Roads to Aleppo, Syria’s biggest city before the war, have largely been cut off since early July when pro-government forces moved in around the Castello road, a lifeline to the rebel-held parts of the city that have been under heavy government and Russian bombing.
Thomas Pierret, a lecturer in contemporary Islam at the University of Edinburgh, told MEE that even if the humanitarian corridor was cleared, he did not expect it to stay open for long.
“You carpet bomb people for a while, then you stop and then you say you are ready to make a humanitarian gesture.

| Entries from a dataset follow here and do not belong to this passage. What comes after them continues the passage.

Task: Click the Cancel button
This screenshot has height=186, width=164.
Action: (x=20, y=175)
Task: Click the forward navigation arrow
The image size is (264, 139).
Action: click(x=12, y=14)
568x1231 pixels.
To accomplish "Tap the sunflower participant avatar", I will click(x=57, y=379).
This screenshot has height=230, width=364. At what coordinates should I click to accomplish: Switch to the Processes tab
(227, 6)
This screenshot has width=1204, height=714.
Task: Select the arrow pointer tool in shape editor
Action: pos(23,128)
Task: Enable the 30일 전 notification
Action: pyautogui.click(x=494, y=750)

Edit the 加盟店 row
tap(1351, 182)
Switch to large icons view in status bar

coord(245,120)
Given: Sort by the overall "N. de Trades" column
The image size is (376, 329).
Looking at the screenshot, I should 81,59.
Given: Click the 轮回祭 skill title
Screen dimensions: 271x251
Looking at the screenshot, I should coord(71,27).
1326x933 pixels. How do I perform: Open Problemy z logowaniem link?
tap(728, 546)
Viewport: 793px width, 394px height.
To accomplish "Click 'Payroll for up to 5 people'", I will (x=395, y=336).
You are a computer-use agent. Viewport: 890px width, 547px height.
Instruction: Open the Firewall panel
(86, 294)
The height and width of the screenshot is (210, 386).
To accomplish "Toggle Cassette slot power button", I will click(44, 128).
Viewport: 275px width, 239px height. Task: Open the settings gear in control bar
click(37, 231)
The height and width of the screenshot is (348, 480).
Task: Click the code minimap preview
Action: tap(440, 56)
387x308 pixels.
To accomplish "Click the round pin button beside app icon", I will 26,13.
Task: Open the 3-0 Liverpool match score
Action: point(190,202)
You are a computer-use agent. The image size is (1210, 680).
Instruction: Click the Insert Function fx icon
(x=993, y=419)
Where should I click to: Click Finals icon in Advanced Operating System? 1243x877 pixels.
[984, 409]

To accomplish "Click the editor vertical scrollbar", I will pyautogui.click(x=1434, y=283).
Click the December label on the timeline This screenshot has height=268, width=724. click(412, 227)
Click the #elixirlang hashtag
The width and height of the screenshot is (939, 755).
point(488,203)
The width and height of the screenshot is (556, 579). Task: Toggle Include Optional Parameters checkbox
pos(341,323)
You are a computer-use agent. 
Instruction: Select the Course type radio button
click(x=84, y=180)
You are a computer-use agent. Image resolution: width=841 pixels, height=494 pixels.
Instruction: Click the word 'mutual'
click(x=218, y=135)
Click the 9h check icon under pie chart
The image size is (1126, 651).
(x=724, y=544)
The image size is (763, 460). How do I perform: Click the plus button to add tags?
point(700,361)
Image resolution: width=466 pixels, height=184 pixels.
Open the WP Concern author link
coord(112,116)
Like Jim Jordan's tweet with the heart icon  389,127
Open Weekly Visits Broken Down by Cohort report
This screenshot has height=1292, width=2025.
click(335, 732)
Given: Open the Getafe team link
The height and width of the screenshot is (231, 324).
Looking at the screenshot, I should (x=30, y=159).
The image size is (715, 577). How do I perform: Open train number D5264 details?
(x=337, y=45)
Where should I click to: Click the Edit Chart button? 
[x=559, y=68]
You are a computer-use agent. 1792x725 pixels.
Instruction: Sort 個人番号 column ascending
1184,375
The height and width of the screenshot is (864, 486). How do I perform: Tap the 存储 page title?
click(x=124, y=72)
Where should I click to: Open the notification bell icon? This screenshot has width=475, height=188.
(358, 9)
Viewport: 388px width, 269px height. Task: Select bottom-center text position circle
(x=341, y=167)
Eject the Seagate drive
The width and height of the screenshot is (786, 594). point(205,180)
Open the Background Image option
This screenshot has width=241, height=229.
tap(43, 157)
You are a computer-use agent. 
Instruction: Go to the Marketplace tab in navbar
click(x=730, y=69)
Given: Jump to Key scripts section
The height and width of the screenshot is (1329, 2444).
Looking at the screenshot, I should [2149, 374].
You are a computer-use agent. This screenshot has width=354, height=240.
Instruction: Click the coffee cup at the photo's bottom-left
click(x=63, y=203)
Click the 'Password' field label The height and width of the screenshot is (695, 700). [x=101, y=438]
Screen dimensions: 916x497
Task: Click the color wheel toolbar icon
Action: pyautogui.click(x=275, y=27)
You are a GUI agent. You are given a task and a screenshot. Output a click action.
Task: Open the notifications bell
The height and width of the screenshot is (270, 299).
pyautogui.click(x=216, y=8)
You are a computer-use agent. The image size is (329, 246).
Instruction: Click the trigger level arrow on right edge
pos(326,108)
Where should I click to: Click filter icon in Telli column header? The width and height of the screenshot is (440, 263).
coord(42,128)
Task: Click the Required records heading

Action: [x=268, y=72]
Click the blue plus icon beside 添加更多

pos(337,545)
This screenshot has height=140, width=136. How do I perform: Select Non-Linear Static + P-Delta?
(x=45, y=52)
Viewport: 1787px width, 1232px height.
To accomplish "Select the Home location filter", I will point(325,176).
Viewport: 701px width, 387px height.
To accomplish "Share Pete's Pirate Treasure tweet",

They will keep it open for a while, then they will carpet bomb eastern Aleppo,” he said.
The US, he added, was “probably happy” about the corridor because it spared it difficult questions about the siege under way on the rebel side over which the US has been largely silent.
Chris Doyle, director of the Council for Arab-British Understanding (Caabu), told MEE that the promise of a humanitarian corridor "held no weight" as Russia and its allies had proven willing to repeatedly bomb civilians and hospitals.
"They want the complete surrender of Aleppo that has always been their agenda," he said.
Conversely, however, the offer of an amnesty was likely to be genuine, he said, with Assad desperate to retake Aleppo but knowing that he was too weak to retake the city at this stage if all the fighters continued to oppose him.
French Foreign Minister Jean-Marc Ayrault and his British counterpart Boris Johnson on Thursday called for the Syrian government and its allies to end their "disastrous" siege of Aleppo.
The consequences of the siege, "including the bombardment of civilians and medical facilities, are already disastrous and could generate further refugees," the joint statement said.
France's ambassador to the UN, Francois Delattre, has likened Aleppo’s plight to what happened in Sarajevo during the Bosnian war in the 1990s.
“The security council simply cannot accept such war crimes – yes, war crimes – to repeat again.”
UN Syria envoy Staffan de Mistura on Thursday also urged Russia and the US to work together to help stem the fighting in Syria ahead of anticipated peace talks he hopes will take place in August.
Moscow and Washington, while officially supporting opposing sides in Syria, have reportedly been looking to join forces in their fight against the Islamic State group and are due to meet in Geneva soon to discuss details of how to fight militants and reduce violence, de Mistura said.